# My dog faints



## Czar (Nov 11, 2009)

MY dog was drinking water and all of a sudden nearly fainted...His legs not weak and he sort of lost balance. He has done this on and off for years, once this happens , he is fine right away. Is this something to worry about?


----------



## angelbaby (Feb 4, 2010)

you sure he is fainting and it isn't a seizure of some sort? not all seizures will cause convulsions. I have had a horse who would do this blank stare and at times fall over but then get up shortly on her own and seem fine. We had some tests and found out they were a type of seizure, it was related to a brain tumor and we ended up putting her down shortly after.

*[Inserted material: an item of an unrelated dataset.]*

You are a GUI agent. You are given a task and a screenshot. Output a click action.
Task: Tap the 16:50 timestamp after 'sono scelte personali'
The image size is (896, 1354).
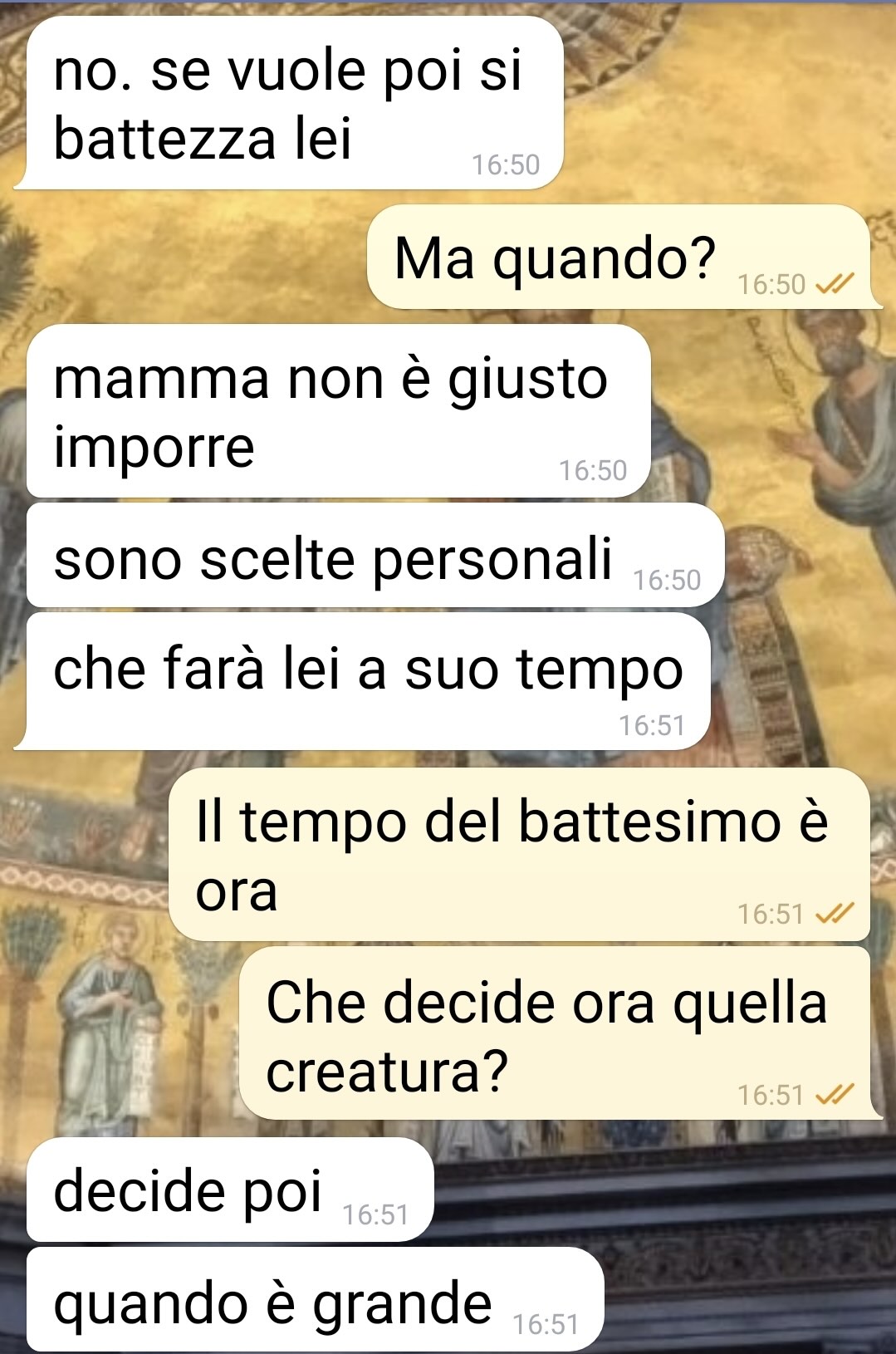click(x=668, y=580)
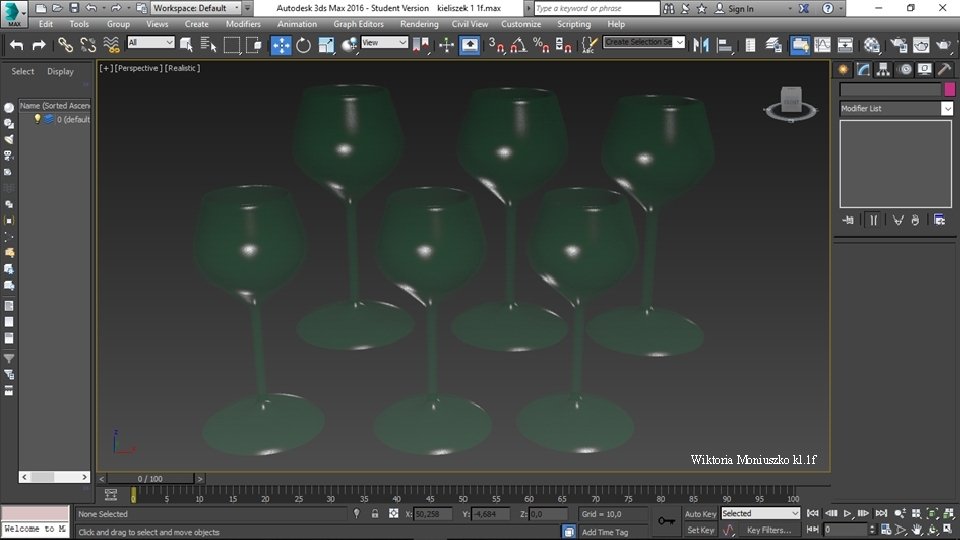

I think in any case where things like this are happening more then once it should be addressed to a vet and have some basic tests run. finding out what is causing this would be my priority . It may very well be nothing serious but atleast find out the reason behind it incase there is some other underlying reason that can be treated and fixed or if something you need to watch closer.


----------



## Jazzy&Veronica (Mar 18, 2011)

If it were me, I would have the vet check it out.

It's definitely NOT normal.


----------



## Czar (Nov 11, 2009)

I"m takin him into the vet tomorrow


----------



## Czar (Nov 11, 2009)

Angel baby, I'm not sure if it is a seizure or not, it could be. I hope its not a brain tumor. That would so suck..IT usually happens at times when he is drinking water, he does love to lick things like plastic fans at times..I am thinking it could be lack of oxygen to the brain while hes drinking water or licking


----------



## angelbaby (Feb 4, 2010)

possibly drinking too fast and maybe just gets light headed,. deff a possibility. I would have him checked out if all comes back normal then chalk it up to that and just watch him carefully to make sure this doesnt seem to happen at other times.


----------



## Jazzy&Veronica (Mar 18, 2011)

My first thought w/ fainting is a heart condition; but it could also be hypoglycemia...or something else that only a vet would know to look for.


----------



## Czar (Nov 11, 2009)

I sure hope all goes well...I"m a bit nervous, wish me luck!


----------



## ames (Jun 6, 2010)

good luck! So scary! hope its not something serious!


----------



## nala&razor (Jul 1, 2012)

i had a cat that did the same thing and after spending almost 4 grand at different vets not being able to find out what was wrong we found out from a reputable vet name dr lee pipes it turned out he had heart murmors. when caught early they can live a long healthy life. it a good diet and some meds but he was eventually fine. i dont know if its the same in dogs but i would deffinatly go to a couple vets for more than one input.


----------



## HappyPuppy (Oct 11, 2007)

What a strange question for someone with 3000 posts......?!?! Of course it should be checked out!!!


----------